Wild Culture Kitchen - September 2013

Wild Culture Kitchen - September 2013

In the first of our new series of monthly food deliveries, we serve up our favourite goings-on from the kitchen. Our aim is to produce food that's yummy, encouragingly simple and full of care – for sources and resources, family and friends alike.

Tipple

The Wild Culture Cocktail


Relax with a Wild Culture Cocktail, devised exclusively for us by Laurent Beley, bartender at L'Hotel Paris, where Oscar Wilde died on 30th November 1900.

- 4 parts Rittenhouse Rye Whiskey
- 1 part Extremely Dry Sherry
- Dash of dark angostura bitters
- Orange peel
- Based on The Manhattan concept

Wild Culture's illustrious founder, Whitney Smith, commented: “It tastes of the forest. I feel that I am healthy. I feel that I am being healed. My, my, that is very dry. There are many different things happening here.” Sounds like he liked it!
  

www.l-hotel.com

Photography: Lisa Wilson, 18th February 2013 at L’Hotel, 13 Rue des Beaux-Arts, 75006 Paris, France







Something light

Whitney’s Chicken Soup for the Soul
 

- Chicken carcass, 1
- Chopped celery, 1/2 cup
- Chopped onion, 2 cups
- Sliced carrots, 1 large
- Bouquet garni
- Salt, 1/2 tablespoon
- Ground pepper, 1teaspoon
- Bay leaves, 2
- Fresh parsley, finely chopped
- Water

Place the chicken in a large pot and pour cold water in to cover it. Boil the contents, add salt and vegetables, turn down heat until at a bubbling simmer, cook until nicely reduced. Season to taste. Strain, then throw in the nice parts of the boiled contents, just a few delectable pieces that you'll want all to yourself. Serve and sprinkle with parsley.


Ingredients: from the Sunday markets in the Bastille and the Marais
Crockery: found in his brother's kitchen



Photography: Whitney Smith, 23rd January 2013, on the road á Paris







Something Seasonal

Wild Salmon with Summer Vegetables


- Wild salmon, out of a river and caught by you would be especially good
- A mix of waxy new potatoes and purple potatoes, 3 per person
- Carrots, 1 per person
- Some celery (for that savoury flavour you often reach for a stock cube to give!)
- Courgettes, 1-2 per person
- Banana shallot (a small onion will do)
- Some single cream (better for your cholesterol @ 17% fat)
- Some creamed horseradish (it is possible to buy jars without stabilisers, thickeners and things Tracklements made in Easton Grey, Wiltshire, England meets these criteria)
- White pepper, salt, black pepper



Vegetables
Wash well. No need to peel as a lot of nutrients are just under the skin, it is a good source of fibre et al and it is quicker and easier! Cut all the vegetables into similar sized pieces. Boil some water in a pan, when boiling add a teaspoon of salt then add the potatoes, carrots, celery and shallot bring back to the boil, partially cover the pan if you don’t want to steam out your kitchen (and use more energy) and simmer for 10 minutes then add courgettes and cook for a further 5-10 minutes. Stick a fork in the courgettes and potatoes to see if they are ready or need a little longer.

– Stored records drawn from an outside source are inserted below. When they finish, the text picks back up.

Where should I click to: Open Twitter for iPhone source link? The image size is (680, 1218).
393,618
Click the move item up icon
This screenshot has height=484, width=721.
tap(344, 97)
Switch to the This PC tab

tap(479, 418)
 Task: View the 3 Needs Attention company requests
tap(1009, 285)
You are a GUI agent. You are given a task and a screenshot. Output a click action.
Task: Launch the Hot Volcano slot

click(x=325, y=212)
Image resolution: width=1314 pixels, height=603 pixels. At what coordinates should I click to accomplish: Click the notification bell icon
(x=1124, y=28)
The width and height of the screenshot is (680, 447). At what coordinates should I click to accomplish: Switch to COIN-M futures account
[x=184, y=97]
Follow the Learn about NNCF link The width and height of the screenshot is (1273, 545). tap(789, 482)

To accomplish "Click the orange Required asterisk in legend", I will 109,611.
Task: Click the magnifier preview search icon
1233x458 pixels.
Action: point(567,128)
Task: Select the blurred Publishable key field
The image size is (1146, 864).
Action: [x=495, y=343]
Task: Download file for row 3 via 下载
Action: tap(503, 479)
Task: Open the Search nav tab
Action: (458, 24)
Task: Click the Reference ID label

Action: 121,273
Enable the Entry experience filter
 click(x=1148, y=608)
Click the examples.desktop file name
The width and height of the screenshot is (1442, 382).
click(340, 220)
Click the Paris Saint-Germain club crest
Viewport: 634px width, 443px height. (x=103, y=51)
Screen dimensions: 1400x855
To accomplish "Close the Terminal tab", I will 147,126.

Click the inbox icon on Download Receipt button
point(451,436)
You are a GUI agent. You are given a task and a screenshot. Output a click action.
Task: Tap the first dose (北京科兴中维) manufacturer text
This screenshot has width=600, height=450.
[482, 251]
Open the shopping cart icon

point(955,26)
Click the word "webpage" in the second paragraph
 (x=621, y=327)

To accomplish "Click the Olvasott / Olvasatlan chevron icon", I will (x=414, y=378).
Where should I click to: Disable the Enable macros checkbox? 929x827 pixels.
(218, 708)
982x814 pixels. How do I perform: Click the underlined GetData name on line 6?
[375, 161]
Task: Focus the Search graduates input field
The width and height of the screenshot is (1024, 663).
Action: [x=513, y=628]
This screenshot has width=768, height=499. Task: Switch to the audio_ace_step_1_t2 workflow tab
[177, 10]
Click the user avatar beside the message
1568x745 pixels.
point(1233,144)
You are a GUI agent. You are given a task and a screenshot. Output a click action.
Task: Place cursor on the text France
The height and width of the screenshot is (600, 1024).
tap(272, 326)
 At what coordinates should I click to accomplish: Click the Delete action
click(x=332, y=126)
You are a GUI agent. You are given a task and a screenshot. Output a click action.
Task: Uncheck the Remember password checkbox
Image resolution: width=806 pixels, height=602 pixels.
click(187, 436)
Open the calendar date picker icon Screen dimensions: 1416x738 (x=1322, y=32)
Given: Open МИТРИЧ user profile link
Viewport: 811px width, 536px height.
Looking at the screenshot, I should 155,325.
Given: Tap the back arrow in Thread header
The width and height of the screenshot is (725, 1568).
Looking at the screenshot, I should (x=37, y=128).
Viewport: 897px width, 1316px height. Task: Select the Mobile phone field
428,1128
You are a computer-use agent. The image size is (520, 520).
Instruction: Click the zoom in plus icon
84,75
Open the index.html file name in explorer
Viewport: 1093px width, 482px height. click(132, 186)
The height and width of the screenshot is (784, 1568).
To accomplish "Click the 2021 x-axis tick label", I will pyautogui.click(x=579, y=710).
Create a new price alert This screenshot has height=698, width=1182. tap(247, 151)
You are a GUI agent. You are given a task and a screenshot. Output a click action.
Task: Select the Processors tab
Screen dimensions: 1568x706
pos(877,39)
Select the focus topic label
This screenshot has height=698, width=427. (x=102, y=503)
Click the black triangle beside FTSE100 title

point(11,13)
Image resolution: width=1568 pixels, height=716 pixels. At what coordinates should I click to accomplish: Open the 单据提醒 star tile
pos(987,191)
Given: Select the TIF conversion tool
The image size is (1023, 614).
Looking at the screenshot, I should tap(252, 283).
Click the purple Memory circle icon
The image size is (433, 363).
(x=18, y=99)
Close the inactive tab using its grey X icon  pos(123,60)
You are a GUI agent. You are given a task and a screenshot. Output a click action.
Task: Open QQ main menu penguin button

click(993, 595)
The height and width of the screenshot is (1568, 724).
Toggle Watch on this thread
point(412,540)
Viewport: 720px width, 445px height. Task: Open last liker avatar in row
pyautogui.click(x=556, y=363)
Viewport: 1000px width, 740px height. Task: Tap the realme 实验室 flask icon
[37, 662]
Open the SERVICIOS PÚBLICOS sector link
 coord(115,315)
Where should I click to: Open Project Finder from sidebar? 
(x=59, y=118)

Drain and return to the pan, add cream, peppers, salt and horseradish to taste. Depending on the potatoes they may absorb more or less cream so add it until the vegetables are nicely coated.



Salmon
Heat a non-stick fry pan on the hob (dry) then put in the salmon fillet, skin side down. Let it sit on a moderate heat until the flesh a couple of mm above the skin goes pink and it is happily bubbling around the skin. A sense of smell is one of the best tools for a cook – if it smells like it's burning, it probably will be! Gently shake the pan to stop the fish sticking and reduce the heat. The easiest thing now is to place the pan in a moderate oven for 10 minutes and then turn off the heat for the fish to rest. If you wish to just use the hob cook until about 4mm is pink then turn the fish over, place a lid or plate on the top and switch off the heat.

To serve: warm some nice plates or dishes, pile up the vegetables and place the fish delicately on top skin side up (this prevents the skin going soggy and allows fussy eaters to easily remove the skin if they choose). But warn them they're throwing away a really good and nutritional bit!




Vegetarian Varietal
After piling up the vegetables sprinkle grated cheese (maybe a nice goats cheese – St Helen’s Farm Goat’s Cheddar is a good choice) on top of the creamy vegetables and place in the oven or under the grill until the cheese is to your liking. If using the grill ensure your dishes can take the direct heat. When trying and photographing this idea, we'd actually used all the courgettes so substituted apple instead. It worked very well!